Operation Canonicalization
Canonicalization is an important part of compiler IR design: it makes it easier to implement reliable compiler transformations and to reason about what is better or worse in the code, and it forces interesting discussions about the goals of a particular level of IR. Dan Gohman wrote an article exploring these issues; it is worth reading if you’re not familiar with these concepts.
Most compilers have canonicalization passes, and sometimes they have many different ones (e.g. instcombine, dag combine, etc in LLVM). Because MLIR is a multi-level IR, we can provide a single canonicalization infrastructure and reuse it across many different IRs that it represents. This document describes the general approach, global canonicalizations performed, and provides sections to capture IR-specific rules for reference.
General Design ¶
MLIR has a single canonicalization pass, which iteratively applies the canonicalization patterns of all loaded dialects in a greedy way. Canonicalization is best-effort and not guaranteed to bring the entire IR in a canonical form. It applies patterns until either fixpoint is reached or the maximum number of iterations/rewrites (as specified via pass options) is exhausted. This is for efficiency reasons and to ensure that faulty patterns cannot cause infinite looping.
Canonicalization patterns are registered with the operations themselves, which allows each dialect to define its own set of operations and canonicalizations together.
Some important things to think about w.r.t. canonicalization patterns:
The goal of canonicalization is to make subsequent analyses and optimizations more effective. Therefore, performance improvements are not necessary for canonicalization.
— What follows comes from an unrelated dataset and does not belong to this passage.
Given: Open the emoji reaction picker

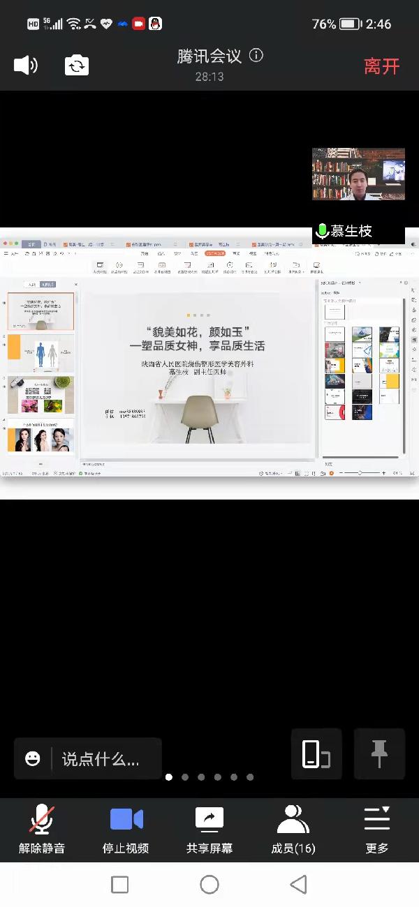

Pass pipelines should not rely on the canonicalizer pass for correctness. They should work correctly with all instances of the canonicalization pass removed.
Repeated applications of patterns should converge. Unstable or cyclic rewrites are considered a bug: they can make the canonicalizer pass less predictable and less effective (i.e., some patterns may not be applied) and prevent it from converging.
It is generally better to canonicalize towards operations that have fewer uses of a value when the operands are duplicated, because some patterns only match when a value has a single user. For example, it is generally good to canonicalize “x + x” into “x * 2”, because this reduces the number of uses of x by one.
It is always good to eliminate operations entirely when possible, e.g. by folding known identities (like “x + 0 = x”).
Pattens with expensive running time (i.e. have O(n) complexity) or complicated cost models don’t belong to canonicalization: since the algorithm is executed iteratively until fixed-point we want patterns that execute quickly (in particular their matching phase).
Canonicalize shouldn’t lose the semantic of original operation: the original information should always be recoverable from the transformed IR.
For example, a pattern that transform
%transpose = linalg.transpose
ins(%input : tensor<1x2x3xf32>)
outs(%init1 : tensor<2x1x3xf32>)
dimensions = [1, 0, 2]
%out = linalg.transpose
ins(%tranpose: tensor<2x1x3xf32>)
outs(%init2 : tensor<3x1x2xf32>)
permutation = [2, 1, 0]
to
%out= linalg.transpose
ins(%input : tensor<1x2x3xf32>)
outs(%init2: tensor<3x1x2xf32>)
permutation = [2, 0, 1]
is a good canonicalization pattern because it removes a redundant operation, making other analysis optimizations and more efficient.
Globally Applied Rules ¶
These transformations are applied to all levels of IR:
Elimination of operations that have no side effects and have no uses.
Constant folding - e.g. “(addi 1, 2)” to “3”. Constant folding hooks are specified by operations.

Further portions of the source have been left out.